··· Data to use

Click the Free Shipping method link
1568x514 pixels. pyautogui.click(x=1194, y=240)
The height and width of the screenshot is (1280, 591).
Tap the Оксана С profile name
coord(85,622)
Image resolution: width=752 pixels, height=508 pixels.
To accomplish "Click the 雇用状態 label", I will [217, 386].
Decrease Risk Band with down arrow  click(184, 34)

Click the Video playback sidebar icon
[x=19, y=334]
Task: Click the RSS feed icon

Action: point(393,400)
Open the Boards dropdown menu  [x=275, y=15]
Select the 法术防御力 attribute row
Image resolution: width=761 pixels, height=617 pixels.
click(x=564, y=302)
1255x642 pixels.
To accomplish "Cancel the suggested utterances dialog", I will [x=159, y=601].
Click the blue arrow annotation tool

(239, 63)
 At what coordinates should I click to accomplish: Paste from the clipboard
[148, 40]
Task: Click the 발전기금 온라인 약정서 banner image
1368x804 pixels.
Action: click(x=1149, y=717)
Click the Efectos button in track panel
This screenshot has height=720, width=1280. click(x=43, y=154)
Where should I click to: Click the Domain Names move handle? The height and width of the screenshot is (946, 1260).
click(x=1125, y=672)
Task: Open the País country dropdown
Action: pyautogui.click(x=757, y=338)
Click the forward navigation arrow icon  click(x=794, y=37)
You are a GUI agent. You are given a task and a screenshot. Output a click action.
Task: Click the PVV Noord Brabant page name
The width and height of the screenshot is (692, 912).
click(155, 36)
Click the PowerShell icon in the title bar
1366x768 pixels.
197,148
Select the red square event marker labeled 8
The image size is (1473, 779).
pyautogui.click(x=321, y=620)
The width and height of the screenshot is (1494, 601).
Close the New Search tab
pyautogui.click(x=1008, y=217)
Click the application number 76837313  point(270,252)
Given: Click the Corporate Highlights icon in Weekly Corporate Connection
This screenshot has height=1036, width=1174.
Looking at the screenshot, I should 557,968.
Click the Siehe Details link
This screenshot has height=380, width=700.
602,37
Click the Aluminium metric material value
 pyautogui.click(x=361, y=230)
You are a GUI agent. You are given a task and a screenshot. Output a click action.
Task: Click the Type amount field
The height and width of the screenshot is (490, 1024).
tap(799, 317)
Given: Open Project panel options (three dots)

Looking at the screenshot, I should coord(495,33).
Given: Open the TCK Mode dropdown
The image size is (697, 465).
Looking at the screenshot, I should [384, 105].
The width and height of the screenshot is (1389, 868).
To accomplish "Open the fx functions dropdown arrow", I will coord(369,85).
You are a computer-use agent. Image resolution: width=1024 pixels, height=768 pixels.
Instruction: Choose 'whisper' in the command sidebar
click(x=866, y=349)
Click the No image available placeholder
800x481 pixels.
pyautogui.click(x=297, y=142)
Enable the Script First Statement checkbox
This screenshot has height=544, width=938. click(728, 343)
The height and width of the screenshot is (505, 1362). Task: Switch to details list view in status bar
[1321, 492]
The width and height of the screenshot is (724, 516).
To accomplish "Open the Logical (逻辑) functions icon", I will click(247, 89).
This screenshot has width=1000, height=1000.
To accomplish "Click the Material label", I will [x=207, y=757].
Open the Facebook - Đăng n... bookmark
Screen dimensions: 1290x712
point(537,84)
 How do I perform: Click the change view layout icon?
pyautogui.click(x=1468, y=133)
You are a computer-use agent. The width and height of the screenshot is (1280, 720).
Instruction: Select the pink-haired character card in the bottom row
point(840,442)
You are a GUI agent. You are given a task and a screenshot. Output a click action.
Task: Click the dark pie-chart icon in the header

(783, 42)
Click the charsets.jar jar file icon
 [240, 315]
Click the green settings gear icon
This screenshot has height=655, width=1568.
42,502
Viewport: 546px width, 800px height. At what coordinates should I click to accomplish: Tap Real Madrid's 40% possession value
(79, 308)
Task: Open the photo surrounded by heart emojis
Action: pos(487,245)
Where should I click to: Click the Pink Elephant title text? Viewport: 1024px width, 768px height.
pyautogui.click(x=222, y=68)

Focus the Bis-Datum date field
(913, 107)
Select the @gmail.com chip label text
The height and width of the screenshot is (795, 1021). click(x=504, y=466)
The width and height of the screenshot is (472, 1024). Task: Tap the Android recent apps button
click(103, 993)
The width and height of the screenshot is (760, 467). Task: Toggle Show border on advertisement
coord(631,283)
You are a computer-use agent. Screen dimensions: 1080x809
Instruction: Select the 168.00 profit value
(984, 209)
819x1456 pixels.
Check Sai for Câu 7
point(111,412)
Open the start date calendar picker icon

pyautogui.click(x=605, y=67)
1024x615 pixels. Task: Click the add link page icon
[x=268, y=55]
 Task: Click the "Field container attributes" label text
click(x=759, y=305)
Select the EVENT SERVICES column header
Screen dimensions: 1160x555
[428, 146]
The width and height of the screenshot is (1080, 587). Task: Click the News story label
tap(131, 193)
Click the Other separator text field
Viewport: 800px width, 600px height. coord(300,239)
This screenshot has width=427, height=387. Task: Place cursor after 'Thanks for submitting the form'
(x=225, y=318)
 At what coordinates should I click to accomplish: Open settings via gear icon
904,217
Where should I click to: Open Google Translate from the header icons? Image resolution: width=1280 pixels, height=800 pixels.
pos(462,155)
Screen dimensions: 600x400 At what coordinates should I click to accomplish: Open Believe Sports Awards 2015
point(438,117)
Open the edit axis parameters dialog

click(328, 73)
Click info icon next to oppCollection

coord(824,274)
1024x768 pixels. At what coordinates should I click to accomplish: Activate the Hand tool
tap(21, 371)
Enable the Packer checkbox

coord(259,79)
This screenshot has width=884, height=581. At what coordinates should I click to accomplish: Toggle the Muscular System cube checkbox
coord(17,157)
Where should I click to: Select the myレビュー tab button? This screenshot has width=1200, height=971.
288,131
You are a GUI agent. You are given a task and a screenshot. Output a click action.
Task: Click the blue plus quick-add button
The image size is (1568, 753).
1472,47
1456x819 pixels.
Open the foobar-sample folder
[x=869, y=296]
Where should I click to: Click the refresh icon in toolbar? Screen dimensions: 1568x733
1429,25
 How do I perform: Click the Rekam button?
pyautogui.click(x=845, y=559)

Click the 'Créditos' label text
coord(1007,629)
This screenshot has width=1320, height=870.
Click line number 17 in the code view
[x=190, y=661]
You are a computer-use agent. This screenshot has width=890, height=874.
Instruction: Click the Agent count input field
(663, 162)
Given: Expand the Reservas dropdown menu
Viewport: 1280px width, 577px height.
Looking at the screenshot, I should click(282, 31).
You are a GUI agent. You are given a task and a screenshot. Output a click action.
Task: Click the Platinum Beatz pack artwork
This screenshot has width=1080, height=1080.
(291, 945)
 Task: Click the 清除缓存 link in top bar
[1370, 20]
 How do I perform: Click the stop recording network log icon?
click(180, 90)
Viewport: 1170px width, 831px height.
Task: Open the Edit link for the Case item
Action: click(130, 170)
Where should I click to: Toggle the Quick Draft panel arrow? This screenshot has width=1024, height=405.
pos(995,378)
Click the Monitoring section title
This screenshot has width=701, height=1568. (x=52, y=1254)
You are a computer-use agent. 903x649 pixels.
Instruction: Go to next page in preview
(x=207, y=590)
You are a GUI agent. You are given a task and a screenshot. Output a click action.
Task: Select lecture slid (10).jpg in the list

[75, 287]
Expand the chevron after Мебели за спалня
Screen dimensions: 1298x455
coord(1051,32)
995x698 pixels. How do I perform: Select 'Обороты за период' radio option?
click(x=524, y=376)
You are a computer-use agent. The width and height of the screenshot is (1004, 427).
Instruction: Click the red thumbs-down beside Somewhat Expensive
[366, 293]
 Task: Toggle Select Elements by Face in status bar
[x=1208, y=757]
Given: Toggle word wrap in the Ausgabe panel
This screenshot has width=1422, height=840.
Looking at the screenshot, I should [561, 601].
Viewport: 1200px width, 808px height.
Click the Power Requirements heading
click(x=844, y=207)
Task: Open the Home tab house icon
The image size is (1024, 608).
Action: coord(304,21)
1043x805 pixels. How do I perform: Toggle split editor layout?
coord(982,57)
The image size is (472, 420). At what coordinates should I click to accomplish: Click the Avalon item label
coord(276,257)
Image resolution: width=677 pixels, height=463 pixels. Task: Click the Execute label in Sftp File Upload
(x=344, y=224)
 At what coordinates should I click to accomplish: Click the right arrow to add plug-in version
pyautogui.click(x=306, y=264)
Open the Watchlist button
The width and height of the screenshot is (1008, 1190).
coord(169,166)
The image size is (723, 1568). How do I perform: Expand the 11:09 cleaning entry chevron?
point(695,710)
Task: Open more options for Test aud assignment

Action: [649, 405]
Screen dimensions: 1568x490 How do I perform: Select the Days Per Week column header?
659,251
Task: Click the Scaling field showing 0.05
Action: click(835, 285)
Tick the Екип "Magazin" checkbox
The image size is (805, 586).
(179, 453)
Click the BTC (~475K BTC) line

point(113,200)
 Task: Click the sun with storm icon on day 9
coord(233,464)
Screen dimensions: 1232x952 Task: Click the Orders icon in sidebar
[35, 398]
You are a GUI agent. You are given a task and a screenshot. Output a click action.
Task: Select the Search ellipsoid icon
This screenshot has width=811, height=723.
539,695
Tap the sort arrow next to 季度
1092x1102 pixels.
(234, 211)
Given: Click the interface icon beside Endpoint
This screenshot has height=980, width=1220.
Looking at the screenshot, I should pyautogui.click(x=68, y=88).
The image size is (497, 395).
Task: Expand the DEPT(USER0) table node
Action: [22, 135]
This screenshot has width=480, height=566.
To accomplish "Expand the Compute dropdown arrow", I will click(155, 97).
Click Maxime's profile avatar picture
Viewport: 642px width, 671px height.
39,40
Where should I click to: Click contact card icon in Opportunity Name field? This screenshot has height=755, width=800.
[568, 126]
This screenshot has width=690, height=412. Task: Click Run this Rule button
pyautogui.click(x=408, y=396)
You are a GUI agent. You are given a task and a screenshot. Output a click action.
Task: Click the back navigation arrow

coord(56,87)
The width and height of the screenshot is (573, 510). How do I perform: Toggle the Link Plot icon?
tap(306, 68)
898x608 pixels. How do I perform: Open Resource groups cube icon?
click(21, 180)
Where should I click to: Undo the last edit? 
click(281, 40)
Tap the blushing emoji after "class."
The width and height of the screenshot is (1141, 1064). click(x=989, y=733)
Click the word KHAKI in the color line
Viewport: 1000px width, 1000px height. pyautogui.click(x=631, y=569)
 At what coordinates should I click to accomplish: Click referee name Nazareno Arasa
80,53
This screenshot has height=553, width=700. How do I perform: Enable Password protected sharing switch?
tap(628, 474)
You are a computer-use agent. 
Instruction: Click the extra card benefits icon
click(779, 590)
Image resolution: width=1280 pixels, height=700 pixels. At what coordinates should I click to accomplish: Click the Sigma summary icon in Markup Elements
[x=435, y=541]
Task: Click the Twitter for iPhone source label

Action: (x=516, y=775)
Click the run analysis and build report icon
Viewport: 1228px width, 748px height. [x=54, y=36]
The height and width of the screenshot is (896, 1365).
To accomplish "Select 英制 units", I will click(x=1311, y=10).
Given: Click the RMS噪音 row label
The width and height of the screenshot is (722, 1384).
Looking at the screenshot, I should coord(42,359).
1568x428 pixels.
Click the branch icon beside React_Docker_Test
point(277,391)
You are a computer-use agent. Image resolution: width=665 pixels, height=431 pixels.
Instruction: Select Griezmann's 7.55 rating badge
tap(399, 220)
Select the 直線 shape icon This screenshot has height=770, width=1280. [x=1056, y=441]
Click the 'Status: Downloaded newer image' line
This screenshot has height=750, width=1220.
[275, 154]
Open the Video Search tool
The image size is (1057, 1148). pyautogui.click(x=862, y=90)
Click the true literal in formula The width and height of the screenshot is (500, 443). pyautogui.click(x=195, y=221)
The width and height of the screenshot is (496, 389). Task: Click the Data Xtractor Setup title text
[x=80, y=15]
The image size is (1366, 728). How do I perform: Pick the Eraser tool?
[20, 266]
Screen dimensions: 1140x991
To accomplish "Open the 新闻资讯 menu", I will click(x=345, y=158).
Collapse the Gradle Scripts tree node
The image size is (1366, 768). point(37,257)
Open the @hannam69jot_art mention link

······

→ **Task instructions**
Search the records for the string "menu", and copy every line that holds it.

→ **Solution to the problem**
Open the Boards dropdown menu  [x=275, y=15]
Given: Expand the Reservas dropdown menu
To accomplish "Open the 新闻资讯 menu", I will click(x=345, y=158).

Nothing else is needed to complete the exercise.